==== Source material ====

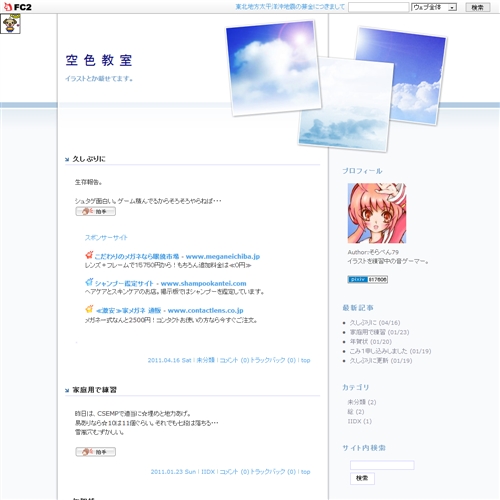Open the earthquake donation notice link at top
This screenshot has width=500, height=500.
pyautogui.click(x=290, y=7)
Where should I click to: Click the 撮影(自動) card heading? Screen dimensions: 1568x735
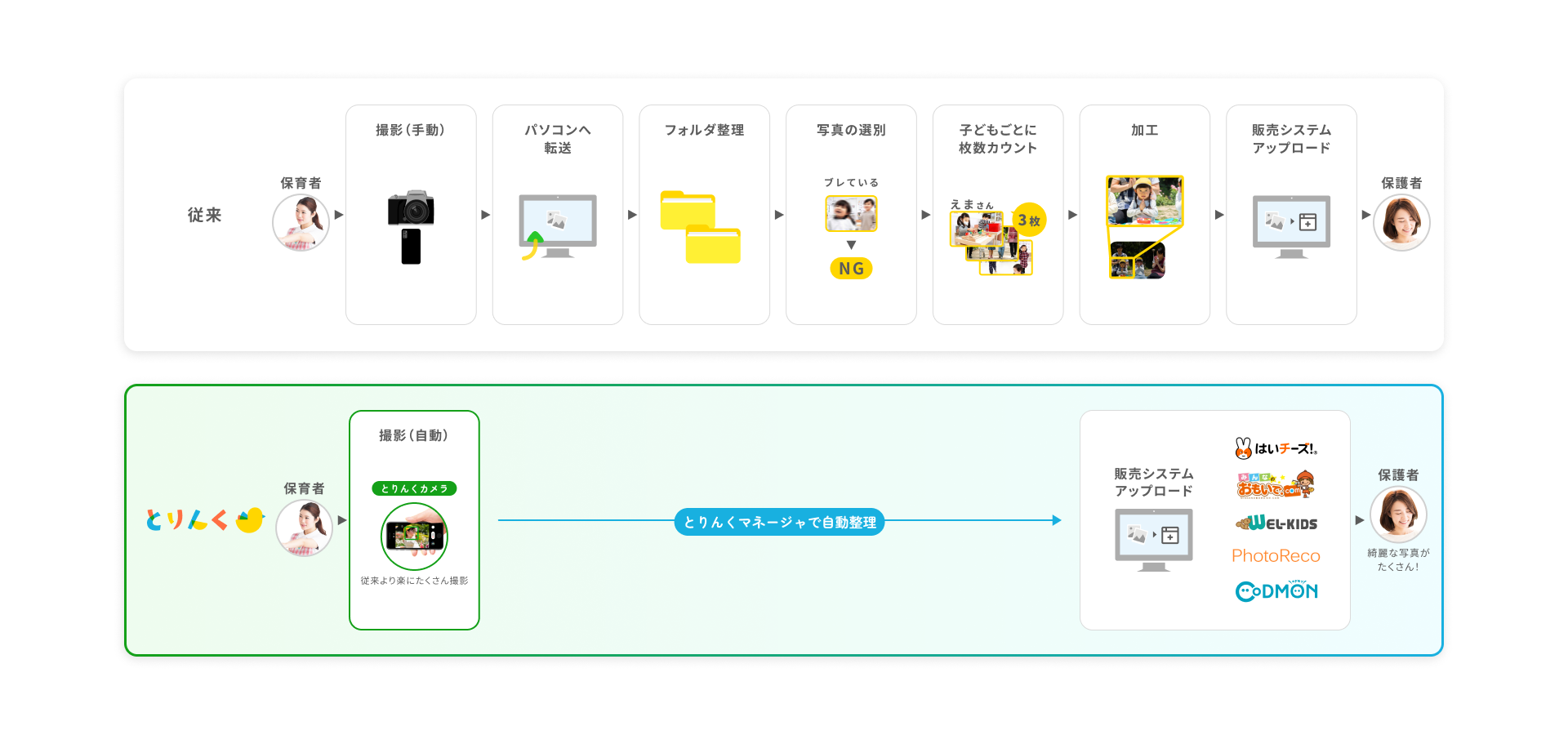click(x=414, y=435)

====

= Assignment =
Final task for the records above: print exactly the lines from the one that contains "Where should I" through the last line, both ends included, pictures excluded.

= Output of the task =
Where should I click to: Click the 撮影(自動) card heading? Screen dimensions: 1568x735
click(x=414, y=435)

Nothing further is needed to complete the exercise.